О, — fin de siecle! [конец века (фр.). — Ред]

Я — сдержался.

Сережу мы ждали к обеду; но он не явился; под вечер из лесу всплакнуло: захлебываясь бубенцами, нарядная, пестрая тройка вдруг выскочила из деревьев; Сережа, без шапки, махал из нее, хохоча; но его Александра Андреевна как обухом:

— «Что ж, по-твоему, ты так поступил?»

Скажи просто, — он сконфузился бы; перед «тетушкой» извинился бы; услышав шипение, он вместо всякого объяснения «казуса» с ним заартачился:

— «Я поступил, как был должен».

Под «долгом» он разумел лишь продолжительную прогулку: он мыслил, гуляя; его слова были приняты в другом смысле, для него обидном: он нанес-де визит в Боблово в чью-то «пику»; визит был обдуман-де65.

— «Думал ли ты, что я могу умереть?»

— «Мой долг…»

— «Так из долга ты можешь переступить через жизнь?» — развивала свою «психологию» тетушка; это значило: «Иван Карамазов перед убийством отца»; она же мне говорила: Сережа-де — вылитый Иван Карамазов; под «карамазовщиной» — разумелась злосчастная «коваленщина», Иван Карамазов — черств; его братец — чувственен; черствость и чувственность сочетаются: в черствую чувственность; и это-де случай Сережи; а почему не сынка? «Саша» Блок, молчавший в ответ на просьбу быть внятным, — не черств ли? И «Саша» Блок, посещающий проституток, — не чувственник ли? Это все не в стиле Сережи, открытом и чистом.

Багрово засвирепев, он молчал; вопрос повторился:

— «Так можешь из долга переступить через жизнь?» Брови сдвинулись:

— «Могу!»

И он был прекрасен, когда высказывал то, чему аплодировали и Бекетовы: Каляев и Савинков приводили в восторг их; в эти ж года слово и дело расходилось не в Сереже, а в Саше.
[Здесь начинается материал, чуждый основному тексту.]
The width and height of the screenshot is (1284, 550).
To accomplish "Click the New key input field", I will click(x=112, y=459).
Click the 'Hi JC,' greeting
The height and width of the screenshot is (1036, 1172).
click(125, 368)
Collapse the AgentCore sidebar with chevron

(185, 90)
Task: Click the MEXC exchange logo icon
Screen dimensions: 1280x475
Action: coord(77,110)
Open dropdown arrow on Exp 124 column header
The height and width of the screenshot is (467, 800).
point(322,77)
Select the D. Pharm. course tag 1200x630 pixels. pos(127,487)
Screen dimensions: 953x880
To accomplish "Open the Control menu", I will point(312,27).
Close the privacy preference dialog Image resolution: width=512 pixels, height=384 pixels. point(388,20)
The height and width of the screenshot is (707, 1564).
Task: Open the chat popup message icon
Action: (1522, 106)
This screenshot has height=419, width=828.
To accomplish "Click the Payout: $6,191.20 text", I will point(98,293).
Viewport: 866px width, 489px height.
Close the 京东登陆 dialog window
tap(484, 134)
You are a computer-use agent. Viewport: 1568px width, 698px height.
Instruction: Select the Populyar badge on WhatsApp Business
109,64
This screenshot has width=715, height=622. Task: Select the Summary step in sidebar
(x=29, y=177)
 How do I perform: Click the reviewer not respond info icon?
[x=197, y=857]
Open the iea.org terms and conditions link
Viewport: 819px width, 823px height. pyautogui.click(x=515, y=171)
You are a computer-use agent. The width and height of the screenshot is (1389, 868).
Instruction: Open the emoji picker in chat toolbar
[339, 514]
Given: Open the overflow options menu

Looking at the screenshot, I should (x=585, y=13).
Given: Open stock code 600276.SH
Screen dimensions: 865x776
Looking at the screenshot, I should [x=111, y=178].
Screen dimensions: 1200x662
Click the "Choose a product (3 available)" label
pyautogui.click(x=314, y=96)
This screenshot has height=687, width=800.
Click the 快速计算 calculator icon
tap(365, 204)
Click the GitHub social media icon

Мы стояли втроем перед домом; Сережа ушел; я ж излился в словах, очень резких, по адресу Александры Андреевны; и — обратился к Блоку:

— «Я более не могу: я уеду».

— «Тебя понимаю», — ответил мне Блок. То же сказал и Сережа:

— «Тебя понимаю».

— «А ты?»

— «Ну уж нет, — усмехнулся со смыслом он, — я остаюсь»66.

Он мне стал объяснять казус с Бобловым: все эти дни много думал о Блоке он над словарями, затая от меня процесс своей мысли; для него провалился «кузен», точно в топь, в галиматейные образы «Нечаянной радости», которые силился увить розами он; гниловата ли «мистика» В. Соловьева, коли из нее вырастает подобное, — вот вопрос, поставленный Сережей.

— «Я шагал по лесам, разобраться во всем этом; вдруг, как звезда, осенило меня: есть, есть путь; веру в жизнь я почувствовал; тут вижу: заря впереди; я сказал себе: „Ты иди: все вперед, все вперед, не оглядываясь и не возвращаясь; путь — выведет“; я очнулся от мыслей; я понял, что я заплутался, и оказался под Бобловым».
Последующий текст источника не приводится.